Familiares relataram melhora importante após o primeiro mês que começamos os atendimentos regulares. Hoje em dia ela se mantém bem emocionalmente, conseguiu resgatar sua verdadeira personalidade, está alegre e motivada em realizar outras atividades, mesmo com as dificuldades cognitivas típicas do diagnóstico, que continuam sendo trabalhadas nas sessões para que a paciente mantenha a sua funcionalidade. Outro caso que posso contar é de uma paciente que iniciou os atendimentos em um quadro já avançado da Doença de Alzheimer, o filho procurou os atendimentos pois percebia que o quadro da mãe estava avançando muito rápido e a alteração de humor da paciente era a queixa principal, pois vivia constantemente irritada e gritava durante a noite. O início do processo foi bastante difícil, demorou para que ela criasse vínculo com a musicoterapeuta e começasse a participar efetivamente das sessões. Gradativamente, a paciente foi sendo estimulada pela música e hoje em dia está bem mais calma, conversa adequadamente com as pessoas, os quadros de irritabilidade têm diminuído bastante e o melhor, tem conseguido dormir bem durante a noite, os gritos deixaram de acontecer. A paciente ganhou em qualidade de vida e os familiares também.
“A musicoterapia é uma das modalidades terapêuticas que melhor atende ao paciente de Alzheimer. Através da identidade sonora do paciente conseguimos resgatar lembranças e refazer a sua trajetória de vida. Todos nós temos uma memória musical (independente se a pessoa estudou música ou não), e no caso da Doença de Alzheimer, essa memória musical é a última que será deteriorada pela doença, fazendo com que o paciente consiga resgatar lembranças e/ou habilidades cognitivas quando essa memória musical é ativada, pois a música ativa o cérebro todo. A musicoterapia ajuda o paciente de Alzheimer a manter seu quadro cognitivo e a retardar o avanço da doença”.
Se você quiser acrescentar algo, fique à vontade.
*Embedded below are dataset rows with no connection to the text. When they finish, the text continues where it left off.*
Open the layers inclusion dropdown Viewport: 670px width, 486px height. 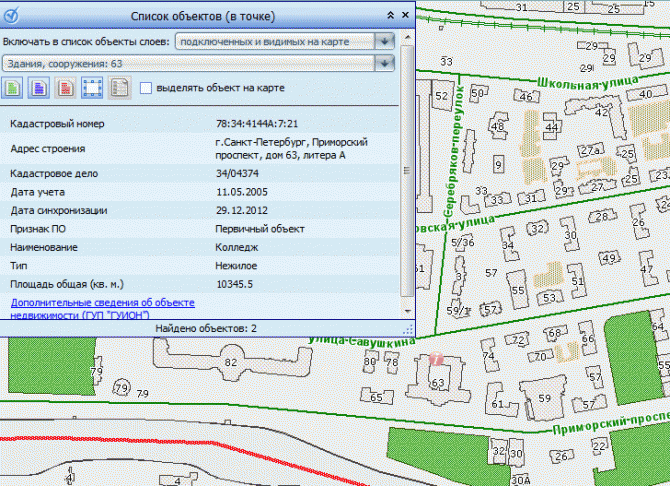tap(385, 41)
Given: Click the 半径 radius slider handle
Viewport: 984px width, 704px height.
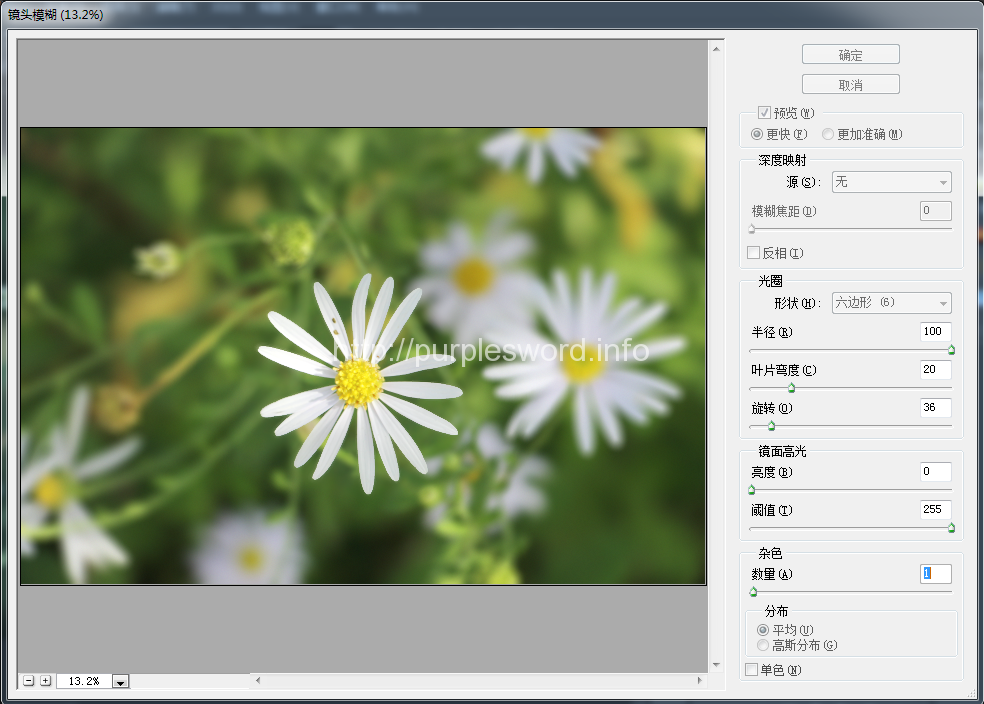Looking at the screenshot, I should coord(951,350).
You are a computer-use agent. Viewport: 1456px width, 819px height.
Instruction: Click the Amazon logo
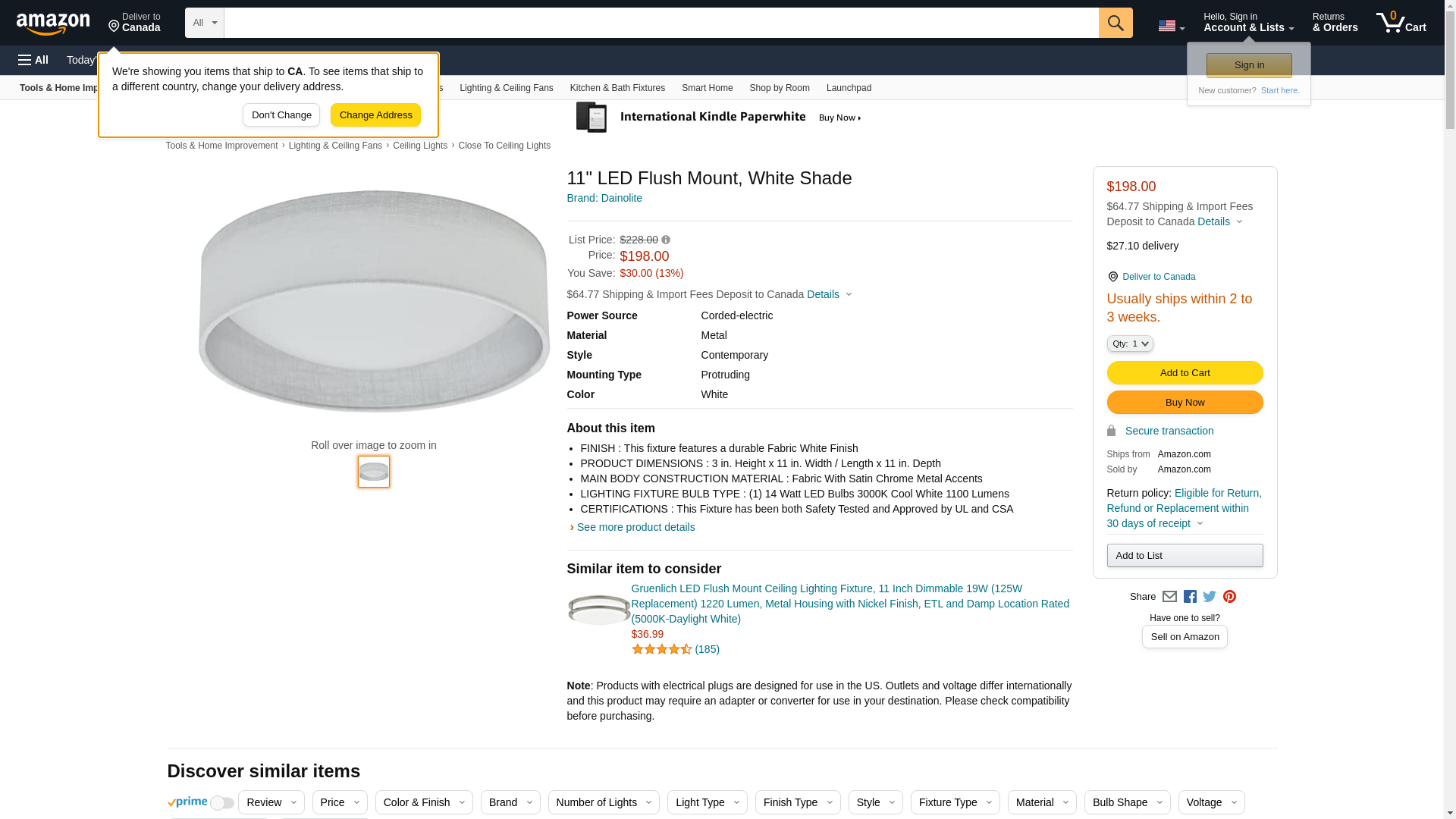point(53,24)
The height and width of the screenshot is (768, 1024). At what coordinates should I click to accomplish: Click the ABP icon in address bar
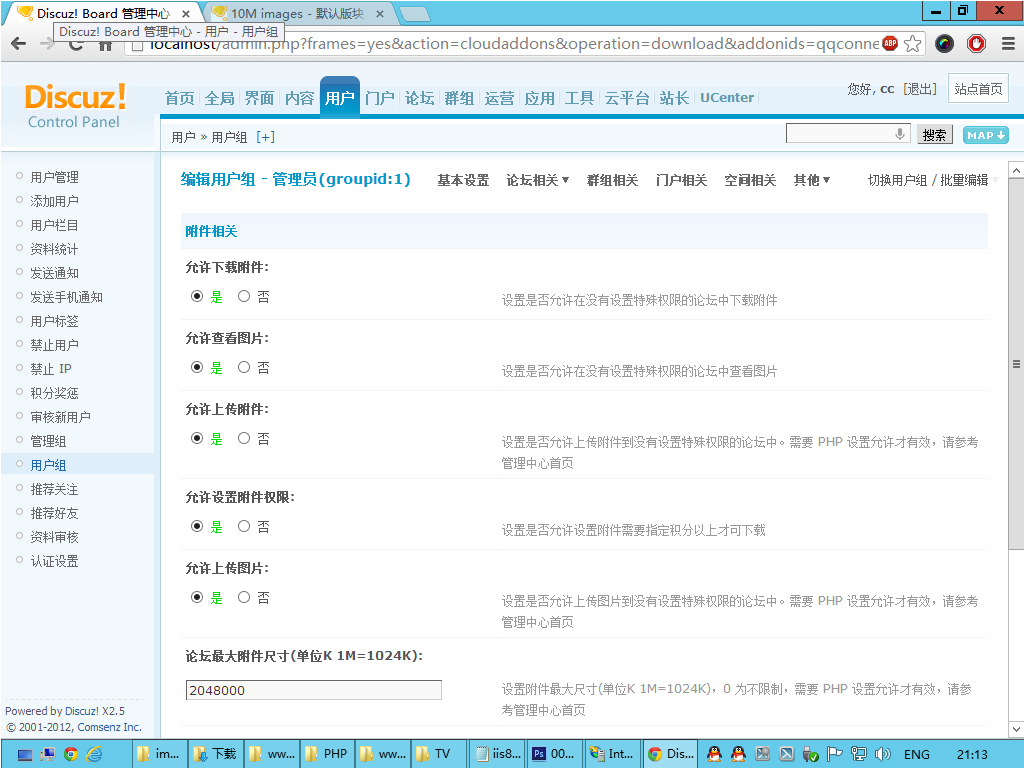[890, 44]
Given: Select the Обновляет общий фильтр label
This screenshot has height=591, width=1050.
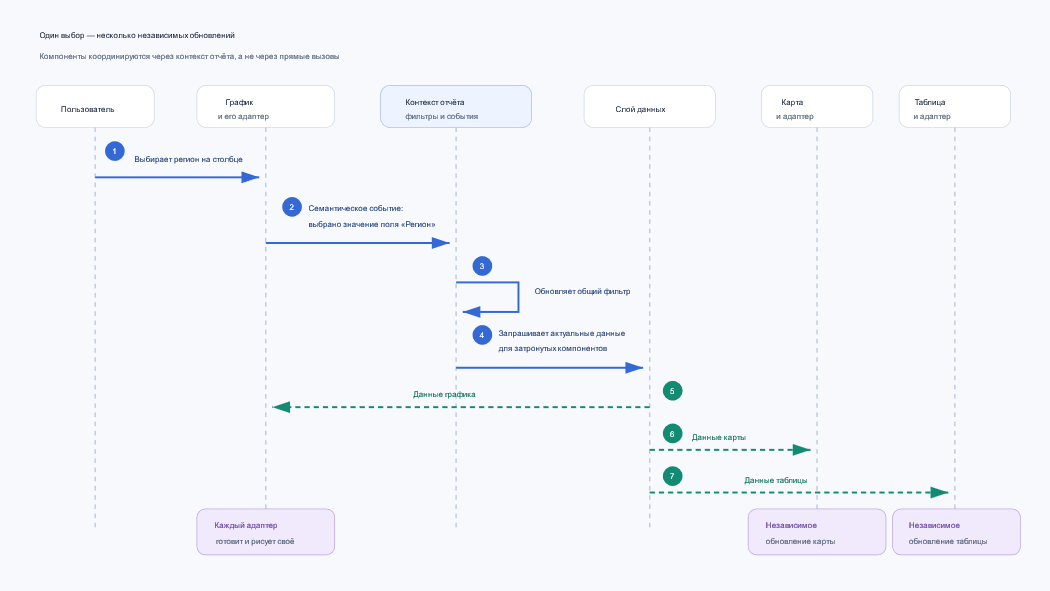Looking at the screenshot, I should point(582,291).
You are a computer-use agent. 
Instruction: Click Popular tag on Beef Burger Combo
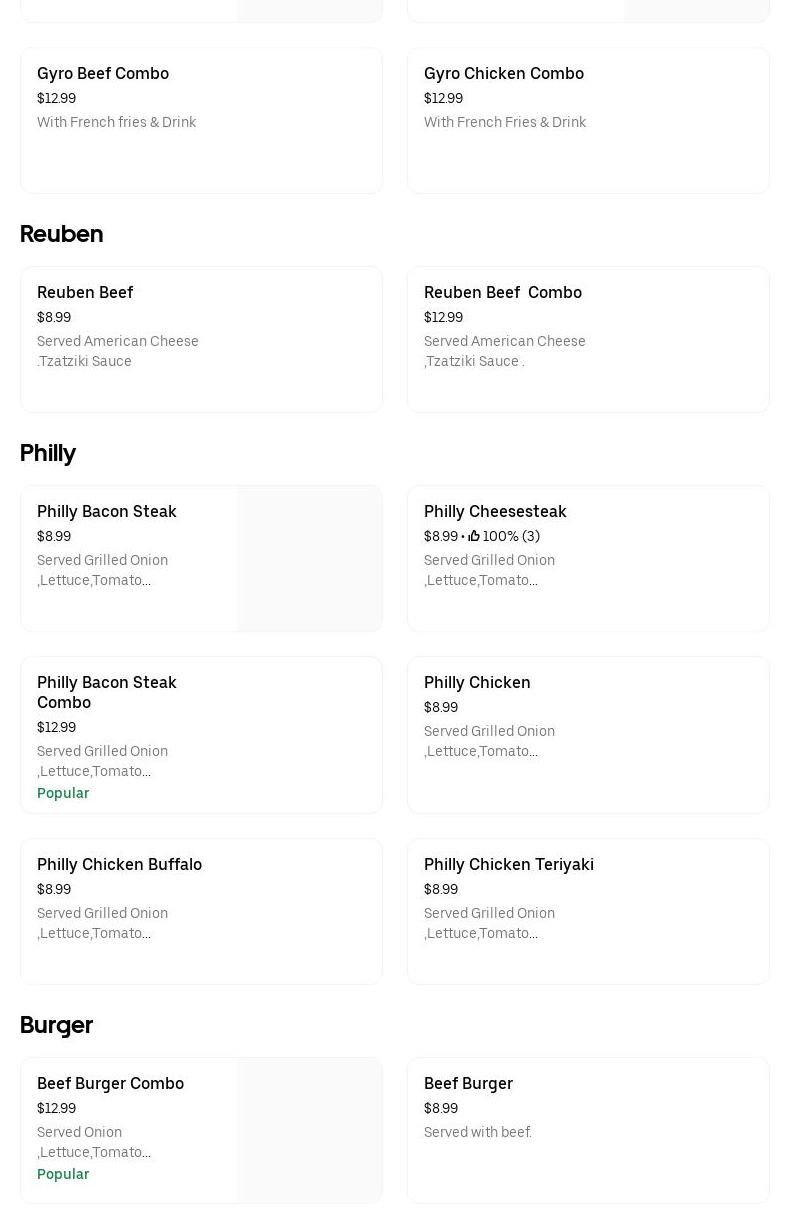[63, 1174]
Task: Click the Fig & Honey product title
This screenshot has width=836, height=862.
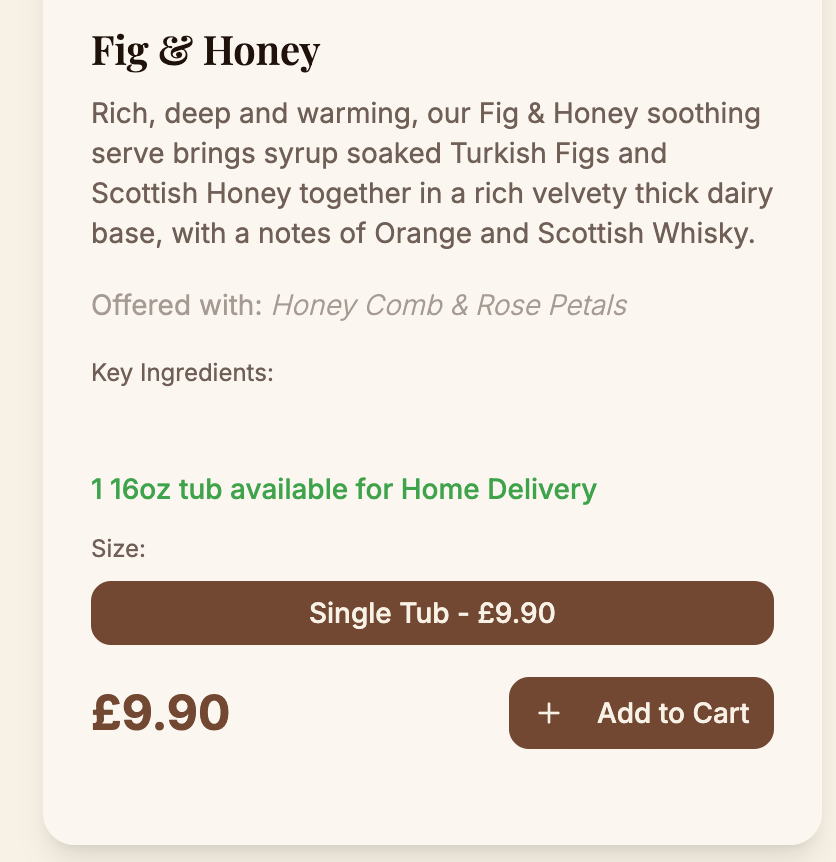Action: click(205, 51)
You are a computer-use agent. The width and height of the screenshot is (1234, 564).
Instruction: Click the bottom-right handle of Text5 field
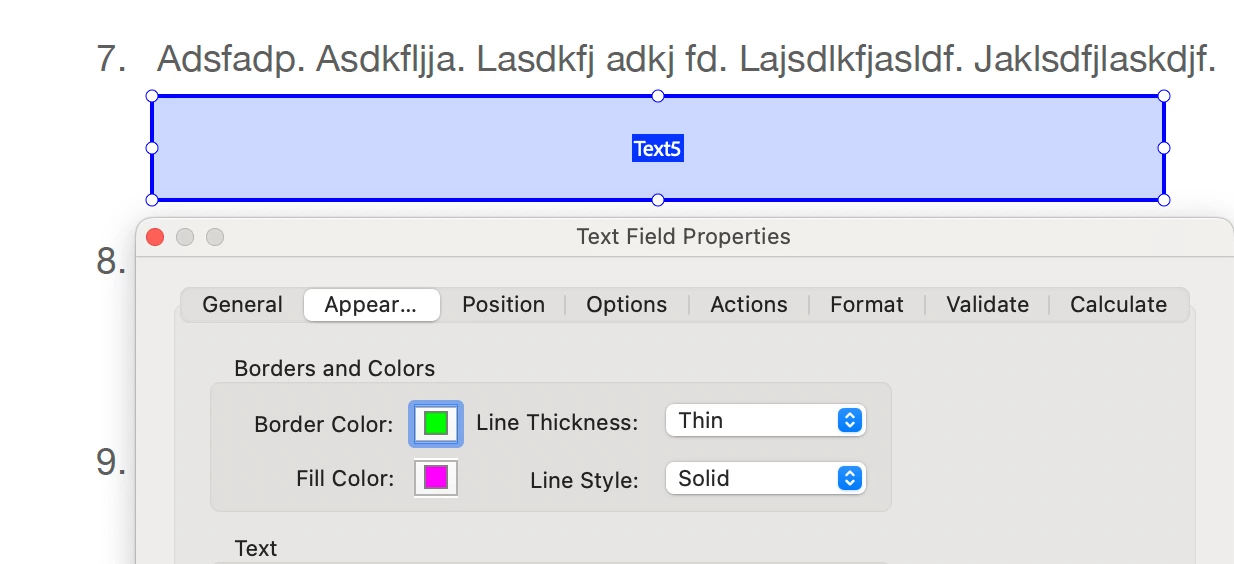(1164, 200)
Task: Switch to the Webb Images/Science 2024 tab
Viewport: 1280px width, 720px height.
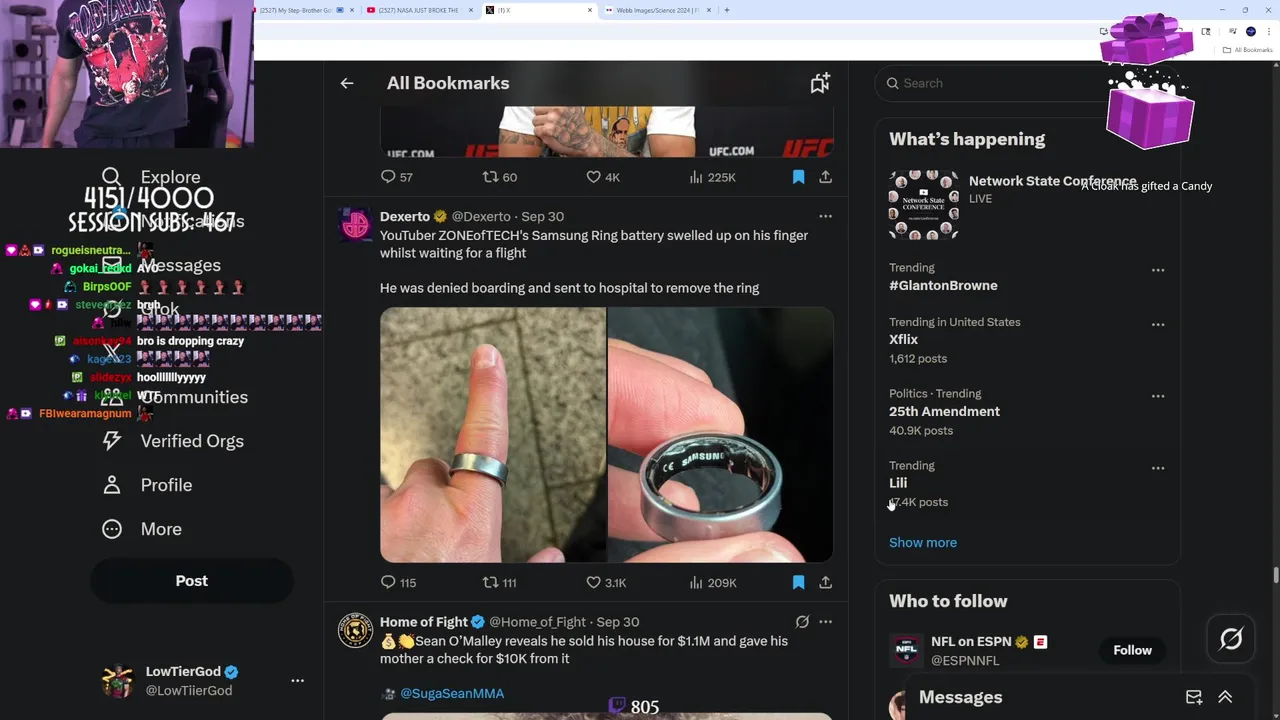Action: pos(655,10)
Para a Doença de Alzheimer, a música é fundamental, é um dos únicos estímulos que o cérebro dos doentes consegue processar bem e responder. É uma questão de necessidade, independente da fase em que a doença se encontra, a música sempre será necessária para esses pacientes. O neurologista Oliver Sacks deixou isso claro em seu livro “Alucinações Musicais” no capítulo que aborda especificamente as demências.
É válido ressaltar que os benefícios da música e da musicoterapia são comprovados cientificamente com trabalhos relevantes no meio acadêmico. E o profissional adequado para utilizar a música com esses pacientes é o musicoterapeuta, que vai usar as melhores técnicas para cada dificuldade que o paciente venha a apresentar. Ao cantar e tocar uma música conhecida, que fez parte de um momento importante da sua vida, o paciente resgata essa memória, a emoção do momento vivido e o mais importante – a sua identidade, ele volta a saber quem ele é, e esse processo proporciona paz e bem-estar ao paciente. Portanto, música é uma necessidade para todos que tem o diagnóstico da Doença de Alzheimer.
*Sinapse: sob o aspecto fisiológico,é definida como ‘local de contato entre neurônios no qual ocorre a transmissão de impulsos nervosos de uma célula para outra.